| GIVEN DATA |

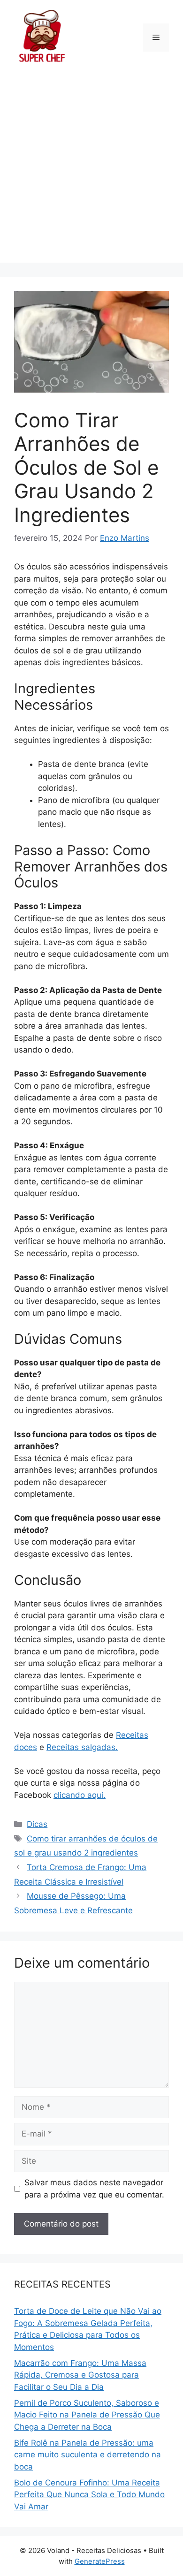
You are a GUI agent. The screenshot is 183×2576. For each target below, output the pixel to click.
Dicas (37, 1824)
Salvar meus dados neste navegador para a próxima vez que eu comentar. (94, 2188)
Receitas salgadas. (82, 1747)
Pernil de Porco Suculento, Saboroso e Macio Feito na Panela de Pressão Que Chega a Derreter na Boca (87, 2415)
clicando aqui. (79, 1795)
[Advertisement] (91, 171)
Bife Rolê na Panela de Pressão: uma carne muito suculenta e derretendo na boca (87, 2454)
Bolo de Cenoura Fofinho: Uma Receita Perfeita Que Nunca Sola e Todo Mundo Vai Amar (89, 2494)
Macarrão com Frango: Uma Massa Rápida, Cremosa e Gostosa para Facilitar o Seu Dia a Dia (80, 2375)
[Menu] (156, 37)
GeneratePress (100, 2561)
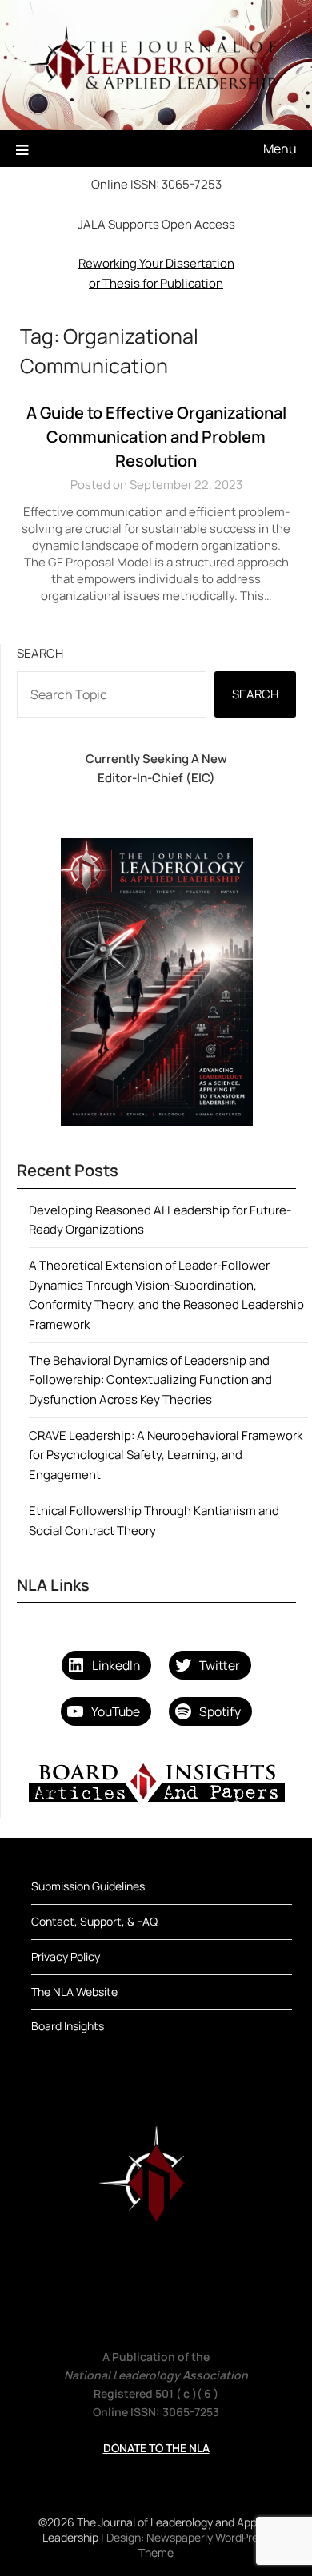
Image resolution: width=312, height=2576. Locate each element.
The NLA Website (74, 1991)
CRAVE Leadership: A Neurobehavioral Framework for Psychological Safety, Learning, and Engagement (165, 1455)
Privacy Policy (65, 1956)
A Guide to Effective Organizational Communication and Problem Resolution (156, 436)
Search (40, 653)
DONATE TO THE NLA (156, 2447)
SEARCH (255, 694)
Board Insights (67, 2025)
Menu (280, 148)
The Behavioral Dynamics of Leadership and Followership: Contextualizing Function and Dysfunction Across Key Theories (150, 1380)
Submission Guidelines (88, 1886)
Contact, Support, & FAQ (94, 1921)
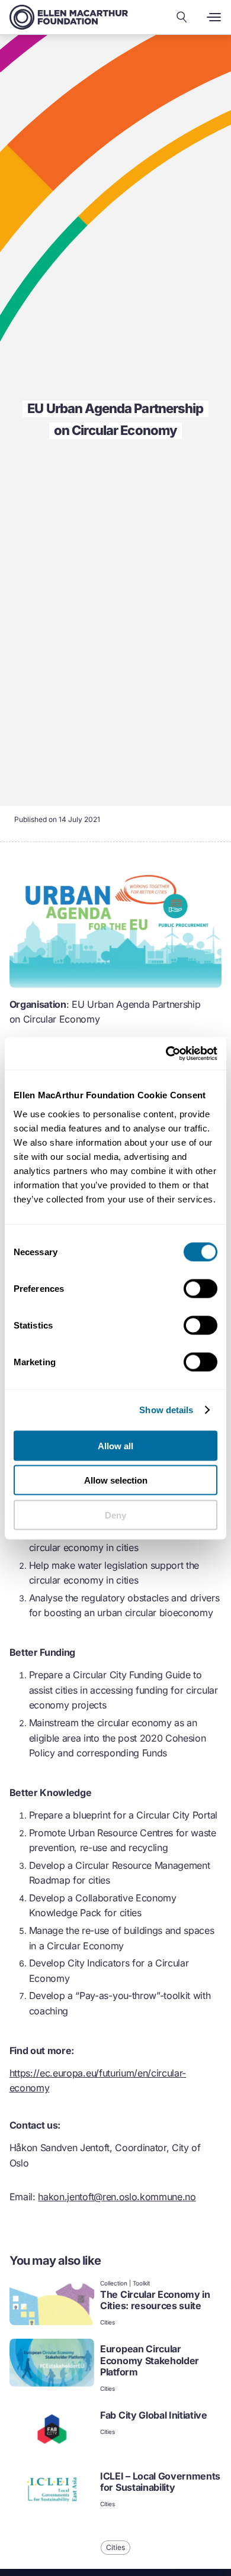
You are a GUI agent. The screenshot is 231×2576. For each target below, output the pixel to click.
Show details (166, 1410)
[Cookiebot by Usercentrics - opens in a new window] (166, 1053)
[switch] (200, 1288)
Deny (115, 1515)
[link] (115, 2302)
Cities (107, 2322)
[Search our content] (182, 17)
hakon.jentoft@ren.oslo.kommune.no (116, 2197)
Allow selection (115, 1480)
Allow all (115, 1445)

| TASK DIRECTIONS |
The response should hold only an exact repeat of the lines from the one with "[Search our content] (182, 17)" to the final line of the listing above.

| RESPONSE TO THIS TASK |
[Search our content] (182, 17)
hakon.jentoft@ren.oslo.kommune.no (116, 2197)
Allow selection (115, 1480)
Allow all (115, 1445)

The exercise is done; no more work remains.